O valor da educação nas transformações sociais no Brasil

Enviada em 12/07/2020

No fim do século XX, Durante a Segunda Guerra Mundial, Hitler aplicou altos investimentos na base escolar alemã, o que corroborou no surgimento de grandes expoentes da ciência mundial, como Albert Einstein, tal fator influenciou diretamente na expansão do nazismo pelo mundo. Fora da historiografia, a realidade da educação brasileira é totalmente distinta, visto que essa é prejudicada por alguns fatores. Pode-se dizer, então, que não só a ínfima participação do Estado, mas também a mínima interação entre escola e aluno são as responsáveis pelo cenário descrito.

A priori, é nítido que todas as relações interpessoais e intrapessoais se baseiam no bloco de regras morais aplicadas pelo Estado, logo, nota-se a importância desse na vida de cada cidadão. Nesse sentido, qualquer causa ou projeto que traga benefícios ou adversidades para os moradores locais tem relação direta com tal órgão social. Posto isso, cabe frisar que, na classificação do Índice de Desenvolvimento Humano (IDH), medida comparativa de nações, o Brasil se encontra na 79° posição, o que reflete pejorativamente a realidade brasileira.

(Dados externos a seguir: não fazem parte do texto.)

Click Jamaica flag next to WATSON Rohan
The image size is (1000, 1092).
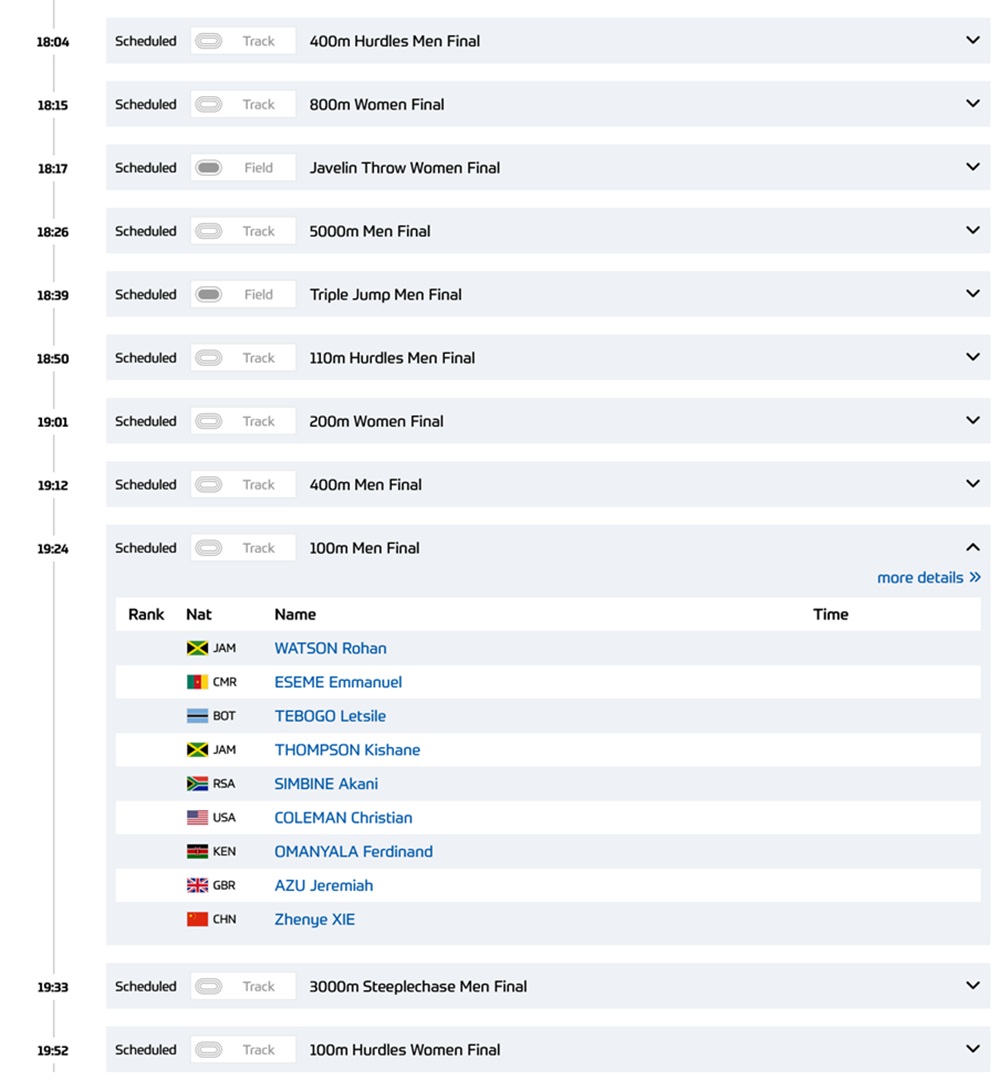[x=197, y=648]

Ademais, é indiscutível a importância de uma relação saudável e harmônica entre o ambiente escolar e  seus membros, os alunos. Segundo a Sociologia, disciplina que estuda as relações sociais na contemporaneidade, a instituição social escola seria uma das mais pragmáticas dos dias atuais, pois exerce grande poder coercivo sobre seus participantes. Dessa forma, o aluno que não reconhece os valores impostos por esse órgão social sofrerá as consequências no âmbito estudantil e, consequentemente, na sua vida pessoal.

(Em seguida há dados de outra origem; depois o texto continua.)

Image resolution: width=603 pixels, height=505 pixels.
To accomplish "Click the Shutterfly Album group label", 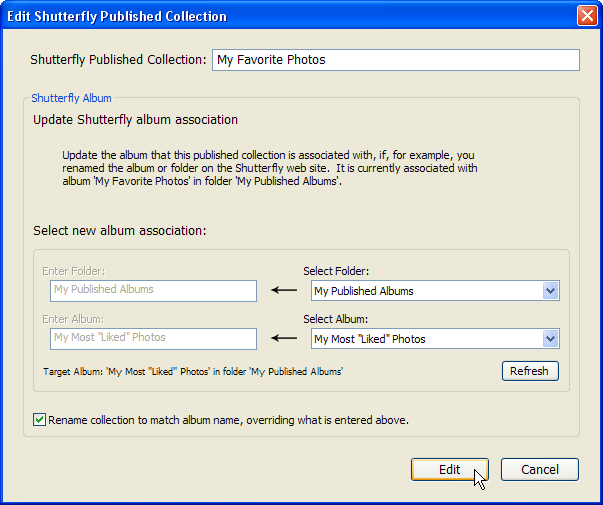I will pyautogui.click(x=71, y=98).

Dado o exposto, infere-se que reformulações conjunturais são necessárias acerca da base escola nacional. Sendo assim, cabe ao Poder Legislativo, instância máxima na formulação de leis isonômicas, instaurar novos princípios estudantis e fornecer maior proximidade entre escola e estudante. Esse deve ser feito por meio de visitas periódicas de profissionais da educação às comunidades que comportam a maior quantidade de alunos carentes. Já aquela deve ser executada por intermédio de um suporte melhor qualificado das instituições públicas, por exemplo, materiais, ambiente escolar adequado, proteção, etc. Assim, a realidade educacional dos brasileiros será análoga a dos jovens alemães, porém sobre outras perspectivas.